__DESCRIPTION OF THE TASK__
Go through the entries below and return every line that contains "will".

__Saved entries__

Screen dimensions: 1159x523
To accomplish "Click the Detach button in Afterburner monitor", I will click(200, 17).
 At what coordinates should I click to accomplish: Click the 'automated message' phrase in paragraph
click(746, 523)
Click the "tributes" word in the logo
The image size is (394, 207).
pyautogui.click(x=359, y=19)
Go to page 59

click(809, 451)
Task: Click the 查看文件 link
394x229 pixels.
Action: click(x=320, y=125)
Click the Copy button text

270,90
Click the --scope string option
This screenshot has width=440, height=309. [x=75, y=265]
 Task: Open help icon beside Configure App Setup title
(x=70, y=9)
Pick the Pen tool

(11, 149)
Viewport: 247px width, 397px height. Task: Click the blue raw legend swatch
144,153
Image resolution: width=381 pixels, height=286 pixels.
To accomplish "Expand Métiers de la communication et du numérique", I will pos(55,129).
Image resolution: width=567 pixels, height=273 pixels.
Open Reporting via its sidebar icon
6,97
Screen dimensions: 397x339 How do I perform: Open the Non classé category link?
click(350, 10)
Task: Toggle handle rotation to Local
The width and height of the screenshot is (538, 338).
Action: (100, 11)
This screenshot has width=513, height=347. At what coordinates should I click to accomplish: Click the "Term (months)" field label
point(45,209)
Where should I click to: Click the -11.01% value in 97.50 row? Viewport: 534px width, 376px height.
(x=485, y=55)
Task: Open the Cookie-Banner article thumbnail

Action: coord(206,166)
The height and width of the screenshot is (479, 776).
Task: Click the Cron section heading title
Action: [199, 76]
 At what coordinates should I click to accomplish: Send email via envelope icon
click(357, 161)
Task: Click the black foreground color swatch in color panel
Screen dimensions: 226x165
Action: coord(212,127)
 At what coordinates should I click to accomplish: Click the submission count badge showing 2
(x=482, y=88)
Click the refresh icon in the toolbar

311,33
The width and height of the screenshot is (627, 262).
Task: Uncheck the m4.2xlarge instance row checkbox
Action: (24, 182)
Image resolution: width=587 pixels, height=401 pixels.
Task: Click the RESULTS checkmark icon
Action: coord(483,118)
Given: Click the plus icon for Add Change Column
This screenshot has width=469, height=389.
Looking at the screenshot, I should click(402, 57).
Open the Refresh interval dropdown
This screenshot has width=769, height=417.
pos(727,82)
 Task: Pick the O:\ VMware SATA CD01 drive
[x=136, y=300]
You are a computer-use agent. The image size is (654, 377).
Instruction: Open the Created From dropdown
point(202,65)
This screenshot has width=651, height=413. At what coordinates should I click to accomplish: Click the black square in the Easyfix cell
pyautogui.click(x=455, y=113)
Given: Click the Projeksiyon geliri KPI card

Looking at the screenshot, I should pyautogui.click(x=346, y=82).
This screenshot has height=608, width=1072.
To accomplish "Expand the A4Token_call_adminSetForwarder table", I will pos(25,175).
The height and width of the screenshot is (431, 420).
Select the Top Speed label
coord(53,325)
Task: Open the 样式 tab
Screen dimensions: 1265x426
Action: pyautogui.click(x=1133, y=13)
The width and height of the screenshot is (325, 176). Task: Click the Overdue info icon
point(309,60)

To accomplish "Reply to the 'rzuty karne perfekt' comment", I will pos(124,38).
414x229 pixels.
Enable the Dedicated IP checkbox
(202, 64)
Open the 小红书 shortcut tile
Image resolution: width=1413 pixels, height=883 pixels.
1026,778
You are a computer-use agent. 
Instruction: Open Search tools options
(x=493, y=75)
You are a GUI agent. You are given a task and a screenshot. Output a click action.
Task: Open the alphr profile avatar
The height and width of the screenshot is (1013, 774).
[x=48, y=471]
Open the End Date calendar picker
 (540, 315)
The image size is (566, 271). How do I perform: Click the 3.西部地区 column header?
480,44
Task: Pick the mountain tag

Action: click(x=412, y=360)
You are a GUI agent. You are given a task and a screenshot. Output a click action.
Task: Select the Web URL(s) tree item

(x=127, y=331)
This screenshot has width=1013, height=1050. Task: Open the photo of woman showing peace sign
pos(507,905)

__THE COMPLETED TASK__
To accomplish "Click the Detach button in Afterburner monitor", I will click(200, 17).
To accomplish "Expand Métiers de la communication et du numérique", I will pos(55,129).
To accomplish "Expand the A4Token_call_adminSetForwarder table", I will pos(25,175).
To accomplish "Reply to the 'rzuty karne perfekt' comment", I will pos(124,38).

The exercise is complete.